> _Consignes à suivre_
- A) D'après l'exposé des faits, pourquoi la première instance a-t-elle jugé que le défaut de paiement des factures violait l'article 1(1) du Règlement en matière de discipline des mandataires agréés ?
- B) Répondez brièvement à partir de l'exposé des faits :
(i) À quelle date le Conseil de discipline de l'Office européen des brevets a-t-il rendu sa décision ?
(ii) Quel est le montant total des factures impayées ?
(iii) Quelle durée de radiation a été prononcée pour chacun des deux chefs de prévention ?
- C) Reprenez l'exposé des faits sur la radiation du mandataire agréé et poursuivez-le après sa dernière phrase.

> _Texte de référence_
========

Exposé des faits et conclusions

I. Suivant décision en date du 1er février 1999, le Conseil de discipline de l'Office européen des brevets a prononcé la radiation de la liste des mandataires agréés auprès dudit office, pour une durée de six années, de M. A....

Celui-ci a formé un recours contre cette décision le 25. février 1999, et le 31 mars 1999, M D..., avocat au barreau de Strasbourg, par lui constitué, a exposé les moyens de fait et de droit au soutien dudit recours.

II. En fait, pour entrer en voie de sanction disciplinaire, la décision attaquée a retenu à l'encontre de ce mandataire agréé, deux griefs.

Le premier d'entre eux est constitué par le défaut de paiement de facture d'honoraires de prestations de services émises par le cabinet de mandataires agréés X... de Londres (GB), plaignant, pour un montant total de 8207,70 livres anglaises, s'échelonnant de novembre 1985 à décembre 1986, et ayant persisté nonobstant deux injonctions de payer de la Cour de Westminster des 22. décembre 1988 et 13 décembre 1989. La première instance considérait à cet égard :

- d'une part que la prescription régie par l'article 26 du Règlement de discipline n'avait commencé à courir qu'à compter du 26 février 1990, date de la mise en redressement judiciaire du cabinet A... S.A.;

- d'autre part, qu'un tel comportement était constitutif d'une rupture de la nécessaire relation de confiance qui doit exister entre membres de la profession, et violait ainsi les dispositions de l'article 1(1) du Règlement en matière de discipline des mandataires agréés.

Le second grief tient quant à lui au manque de collaboration du requérant avec la commission de discipline, en ce qu'il aurait volontairement et de mauvaise foi entretenu la confusion sur son adresse postale véritable, d'une part, et aurait menacé par écrit le rapporteur de la commission de discipline de l'epi, d'autre part.

Pour chacun de ces chefs de prévention, la première instance a prononcé une radiation pour une durée de trois années de la liste des mandataires agréés, soit après cumul desdites sanctions, une radiation de six années.

========

> _Données fournies_
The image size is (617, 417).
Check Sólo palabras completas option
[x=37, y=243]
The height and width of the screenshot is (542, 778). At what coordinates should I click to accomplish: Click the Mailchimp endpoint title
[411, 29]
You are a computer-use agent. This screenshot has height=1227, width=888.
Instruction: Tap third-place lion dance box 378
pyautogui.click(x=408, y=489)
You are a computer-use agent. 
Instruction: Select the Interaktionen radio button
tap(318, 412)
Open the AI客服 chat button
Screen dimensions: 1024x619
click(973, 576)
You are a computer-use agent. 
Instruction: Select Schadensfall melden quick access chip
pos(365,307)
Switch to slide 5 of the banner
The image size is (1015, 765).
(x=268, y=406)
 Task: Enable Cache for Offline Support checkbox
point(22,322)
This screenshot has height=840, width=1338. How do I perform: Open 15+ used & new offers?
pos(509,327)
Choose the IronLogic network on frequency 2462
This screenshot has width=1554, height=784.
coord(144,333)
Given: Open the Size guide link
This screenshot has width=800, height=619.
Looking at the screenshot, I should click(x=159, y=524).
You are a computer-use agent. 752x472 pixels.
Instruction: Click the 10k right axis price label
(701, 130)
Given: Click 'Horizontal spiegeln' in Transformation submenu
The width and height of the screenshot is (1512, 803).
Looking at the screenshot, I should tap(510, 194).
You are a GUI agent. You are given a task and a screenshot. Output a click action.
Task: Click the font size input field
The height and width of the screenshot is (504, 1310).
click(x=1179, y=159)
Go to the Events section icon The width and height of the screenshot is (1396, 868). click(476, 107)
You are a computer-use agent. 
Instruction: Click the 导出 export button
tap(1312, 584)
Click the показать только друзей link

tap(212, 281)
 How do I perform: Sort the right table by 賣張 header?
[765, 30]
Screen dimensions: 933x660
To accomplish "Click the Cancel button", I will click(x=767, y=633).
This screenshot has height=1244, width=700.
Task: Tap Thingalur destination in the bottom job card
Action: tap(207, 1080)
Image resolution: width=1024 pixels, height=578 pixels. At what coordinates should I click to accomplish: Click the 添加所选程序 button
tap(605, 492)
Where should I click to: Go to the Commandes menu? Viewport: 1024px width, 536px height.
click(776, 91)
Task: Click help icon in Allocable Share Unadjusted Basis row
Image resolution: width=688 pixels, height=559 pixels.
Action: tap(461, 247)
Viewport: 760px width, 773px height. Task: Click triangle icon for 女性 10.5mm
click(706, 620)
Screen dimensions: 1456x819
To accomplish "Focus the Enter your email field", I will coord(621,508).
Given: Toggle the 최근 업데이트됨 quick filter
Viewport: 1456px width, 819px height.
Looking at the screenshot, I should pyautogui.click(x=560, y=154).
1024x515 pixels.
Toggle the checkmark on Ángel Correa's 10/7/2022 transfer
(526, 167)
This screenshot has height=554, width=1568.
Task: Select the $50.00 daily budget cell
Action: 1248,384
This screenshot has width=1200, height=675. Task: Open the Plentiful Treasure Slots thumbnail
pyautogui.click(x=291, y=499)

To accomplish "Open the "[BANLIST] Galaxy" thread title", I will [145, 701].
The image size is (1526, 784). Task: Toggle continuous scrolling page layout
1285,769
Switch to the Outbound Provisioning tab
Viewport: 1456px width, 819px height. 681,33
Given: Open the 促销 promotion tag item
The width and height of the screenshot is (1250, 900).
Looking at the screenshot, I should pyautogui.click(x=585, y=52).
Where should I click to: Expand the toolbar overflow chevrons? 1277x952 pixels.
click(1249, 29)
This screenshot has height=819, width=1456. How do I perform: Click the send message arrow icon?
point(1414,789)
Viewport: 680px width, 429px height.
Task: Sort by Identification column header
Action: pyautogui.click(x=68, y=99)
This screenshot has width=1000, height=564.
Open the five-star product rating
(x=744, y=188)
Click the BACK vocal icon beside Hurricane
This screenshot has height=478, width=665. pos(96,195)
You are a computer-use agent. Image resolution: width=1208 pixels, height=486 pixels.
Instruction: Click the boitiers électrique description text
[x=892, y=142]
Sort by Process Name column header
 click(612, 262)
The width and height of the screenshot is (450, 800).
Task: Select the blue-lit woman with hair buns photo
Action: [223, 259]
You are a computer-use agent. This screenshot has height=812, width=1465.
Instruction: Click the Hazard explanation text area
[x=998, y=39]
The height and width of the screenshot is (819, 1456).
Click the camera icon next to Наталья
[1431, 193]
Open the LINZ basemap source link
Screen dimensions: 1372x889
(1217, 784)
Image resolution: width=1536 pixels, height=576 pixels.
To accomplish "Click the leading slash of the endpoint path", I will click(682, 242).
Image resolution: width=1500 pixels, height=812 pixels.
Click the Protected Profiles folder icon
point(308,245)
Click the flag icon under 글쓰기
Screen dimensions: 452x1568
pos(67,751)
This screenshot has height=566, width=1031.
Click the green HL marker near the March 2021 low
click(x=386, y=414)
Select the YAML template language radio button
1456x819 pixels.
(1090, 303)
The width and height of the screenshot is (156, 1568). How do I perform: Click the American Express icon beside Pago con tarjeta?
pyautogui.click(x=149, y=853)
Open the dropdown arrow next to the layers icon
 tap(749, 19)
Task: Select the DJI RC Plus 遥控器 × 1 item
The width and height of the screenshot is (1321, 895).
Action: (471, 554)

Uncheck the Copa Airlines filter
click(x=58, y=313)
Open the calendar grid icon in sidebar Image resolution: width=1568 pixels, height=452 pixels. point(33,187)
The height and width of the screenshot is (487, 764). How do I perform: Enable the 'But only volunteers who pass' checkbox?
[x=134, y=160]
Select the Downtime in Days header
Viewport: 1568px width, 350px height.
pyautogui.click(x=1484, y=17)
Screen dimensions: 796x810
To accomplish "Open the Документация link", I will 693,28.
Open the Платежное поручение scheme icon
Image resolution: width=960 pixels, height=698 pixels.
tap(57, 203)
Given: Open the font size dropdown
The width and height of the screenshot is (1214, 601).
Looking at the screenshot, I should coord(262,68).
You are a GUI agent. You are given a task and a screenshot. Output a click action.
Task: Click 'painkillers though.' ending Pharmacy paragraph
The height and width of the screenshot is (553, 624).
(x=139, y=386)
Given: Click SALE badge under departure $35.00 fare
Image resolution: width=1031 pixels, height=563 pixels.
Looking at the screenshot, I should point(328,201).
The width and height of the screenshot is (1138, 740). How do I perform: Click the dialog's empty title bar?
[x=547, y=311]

========

> _Corrigés_
- A) Pour la première instance, ce comportement rompait la nécessaire relation de confiance qui doit exister entre membres de la profession. Il violait ainsi l'article 1(1) du Règlement en matière de discipline des mandataires agréés.

- B)
(i) Le 1er février 1999.
(ii) 8207,70 livres anglaises.
(iii) Trois années.

- C)
III. Au soutien de son recours, le requérant fait valoir des moyens de droit et de fait de différentes natures.

Le premier de ces moyens a trait à l'incompétence de l'Office européen des brevets pour statuer en matière disciplinaire, laquelle échappe par nature à l'objet de la Convention sur le brevet européen en date du 5. octobre 1973, qui se limite à la délivrance du brevet européen.

Le second moyen est tiré de l'incompétence "ratione materiae" de l'instance disciplinaire, dès lors que les faits reprochés tiennent en l'espèce à une activité sans rapport direct avec la délivrance d'un brevet européen.

Outre ces deux moyens tirés de l'incompétence de l'instance disciplinaire, le requérant fait encore valoir d'autres moyens de nullité de la décision entreprise.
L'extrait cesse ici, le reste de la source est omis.